Las autoridades que investigan la muerte de Prince han solicitado la ayuda del DEA (Departamento Estadounidense Antidrogas) para esclarecer lo ocurrido.

Los cuerpos de seguridad encargados de esclarecer el fallecimiento obtuvieron una orden de registro para investigar el domicilio del artista en la localidad de Chanhassen (Minesota); y, según fuentes del cuerpo de policía local de Minesota, que investiga el caso, aseguran haber encontrado analgésicos en posesión del artista en el momento de su muerte y también en su propia residencia. Sin embargo, aún no se ha determinado qué papel desempeñaron los medicamentos en la muerte de la estrella del pop, que pudo no tener nada que ver con las sustancias encontradas.

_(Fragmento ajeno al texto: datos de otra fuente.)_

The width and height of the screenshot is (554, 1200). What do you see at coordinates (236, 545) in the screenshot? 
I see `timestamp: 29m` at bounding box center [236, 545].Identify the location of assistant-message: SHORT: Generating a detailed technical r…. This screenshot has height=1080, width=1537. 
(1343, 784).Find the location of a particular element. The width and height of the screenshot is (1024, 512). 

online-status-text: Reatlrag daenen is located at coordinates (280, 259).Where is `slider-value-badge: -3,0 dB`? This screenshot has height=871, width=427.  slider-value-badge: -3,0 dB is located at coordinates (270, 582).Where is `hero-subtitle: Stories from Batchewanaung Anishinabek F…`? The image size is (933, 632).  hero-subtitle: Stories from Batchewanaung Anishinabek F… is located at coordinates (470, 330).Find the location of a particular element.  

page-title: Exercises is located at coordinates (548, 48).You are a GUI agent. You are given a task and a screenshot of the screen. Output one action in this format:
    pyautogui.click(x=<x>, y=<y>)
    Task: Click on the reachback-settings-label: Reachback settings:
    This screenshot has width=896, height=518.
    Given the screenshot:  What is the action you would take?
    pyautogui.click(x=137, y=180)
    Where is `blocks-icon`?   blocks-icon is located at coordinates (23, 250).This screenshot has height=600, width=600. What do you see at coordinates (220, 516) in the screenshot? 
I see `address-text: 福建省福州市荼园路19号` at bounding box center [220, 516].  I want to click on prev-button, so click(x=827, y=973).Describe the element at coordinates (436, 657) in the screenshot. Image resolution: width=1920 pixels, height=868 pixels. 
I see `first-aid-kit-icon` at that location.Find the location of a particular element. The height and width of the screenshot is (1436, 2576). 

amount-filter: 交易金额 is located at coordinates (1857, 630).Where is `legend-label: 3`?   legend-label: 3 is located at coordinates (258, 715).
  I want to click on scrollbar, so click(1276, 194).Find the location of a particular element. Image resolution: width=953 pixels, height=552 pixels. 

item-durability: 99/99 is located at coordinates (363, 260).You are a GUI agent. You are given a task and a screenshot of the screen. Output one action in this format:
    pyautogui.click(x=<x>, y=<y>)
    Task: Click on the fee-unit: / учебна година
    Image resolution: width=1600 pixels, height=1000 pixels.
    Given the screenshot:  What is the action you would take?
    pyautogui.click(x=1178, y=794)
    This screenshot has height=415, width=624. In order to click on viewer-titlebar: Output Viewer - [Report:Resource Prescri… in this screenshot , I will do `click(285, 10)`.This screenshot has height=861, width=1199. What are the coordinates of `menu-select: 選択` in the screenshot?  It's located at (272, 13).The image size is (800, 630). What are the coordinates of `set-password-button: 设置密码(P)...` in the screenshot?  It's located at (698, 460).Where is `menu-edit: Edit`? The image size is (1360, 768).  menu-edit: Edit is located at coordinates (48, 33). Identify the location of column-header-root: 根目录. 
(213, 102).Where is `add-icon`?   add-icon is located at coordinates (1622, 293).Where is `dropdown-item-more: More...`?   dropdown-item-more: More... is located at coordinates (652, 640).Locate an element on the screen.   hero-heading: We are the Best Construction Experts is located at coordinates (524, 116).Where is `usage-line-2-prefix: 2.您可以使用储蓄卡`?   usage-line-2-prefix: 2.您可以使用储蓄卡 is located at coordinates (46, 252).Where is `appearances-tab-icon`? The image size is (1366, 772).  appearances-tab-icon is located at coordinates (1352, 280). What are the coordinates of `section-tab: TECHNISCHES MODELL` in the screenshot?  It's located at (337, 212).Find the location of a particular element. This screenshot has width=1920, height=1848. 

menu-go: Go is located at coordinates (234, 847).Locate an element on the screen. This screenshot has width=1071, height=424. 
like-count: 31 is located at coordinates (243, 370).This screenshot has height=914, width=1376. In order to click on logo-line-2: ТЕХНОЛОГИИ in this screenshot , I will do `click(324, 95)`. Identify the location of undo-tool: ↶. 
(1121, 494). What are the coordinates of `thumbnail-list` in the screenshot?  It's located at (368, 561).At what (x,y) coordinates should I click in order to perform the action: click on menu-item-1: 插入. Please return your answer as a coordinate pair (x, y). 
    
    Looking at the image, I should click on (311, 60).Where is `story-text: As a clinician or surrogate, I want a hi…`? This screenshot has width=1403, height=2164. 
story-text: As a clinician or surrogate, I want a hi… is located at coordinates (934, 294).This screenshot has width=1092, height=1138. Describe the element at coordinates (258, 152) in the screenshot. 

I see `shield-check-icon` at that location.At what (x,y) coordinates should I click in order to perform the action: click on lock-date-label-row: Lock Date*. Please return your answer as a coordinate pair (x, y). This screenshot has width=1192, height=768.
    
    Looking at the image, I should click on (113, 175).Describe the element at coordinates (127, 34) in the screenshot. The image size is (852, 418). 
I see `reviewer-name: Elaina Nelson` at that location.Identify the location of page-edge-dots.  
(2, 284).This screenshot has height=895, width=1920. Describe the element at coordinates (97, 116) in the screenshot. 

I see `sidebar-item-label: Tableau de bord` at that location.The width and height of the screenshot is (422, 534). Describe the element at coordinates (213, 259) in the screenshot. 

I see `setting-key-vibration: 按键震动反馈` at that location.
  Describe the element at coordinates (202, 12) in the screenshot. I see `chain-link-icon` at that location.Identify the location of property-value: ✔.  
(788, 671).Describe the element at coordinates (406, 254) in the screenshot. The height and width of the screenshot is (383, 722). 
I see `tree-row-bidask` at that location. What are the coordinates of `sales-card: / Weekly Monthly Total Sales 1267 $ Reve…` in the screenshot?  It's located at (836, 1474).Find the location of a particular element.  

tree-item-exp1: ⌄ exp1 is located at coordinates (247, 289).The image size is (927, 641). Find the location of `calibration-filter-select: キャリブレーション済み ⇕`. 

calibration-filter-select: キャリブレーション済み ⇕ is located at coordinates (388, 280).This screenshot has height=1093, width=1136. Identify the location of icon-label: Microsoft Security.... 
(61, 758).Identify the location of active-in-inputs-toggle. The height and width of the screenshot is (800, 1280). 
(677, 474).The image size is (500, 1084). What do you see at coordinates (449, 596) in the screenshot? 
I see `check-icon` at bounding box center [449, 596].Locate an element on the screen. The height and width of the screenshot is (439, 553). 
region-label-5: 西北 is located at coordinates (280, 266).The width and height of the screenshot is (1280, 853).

Por su parte, el juez del distrito autorizó, además de la orden de registro, la solicitud del alguacil del condado de Carver, Jim Olson, para que esa orden y los documentos que acompañan a la investigación permanezcan bajo secreto, dado que su publicidad, en este momento, podría comprometer la investigación.

Las autoridades responsables de la investigación dijeron que no ven “razones para creer, en este momento, que se tratara de un suicidio”, aseguró Jim Olson. Además, dijo que en el cuerpo de Prince no había “signos obvios de traumatismos” y que no encontraron a nadie más en la residencia del artista.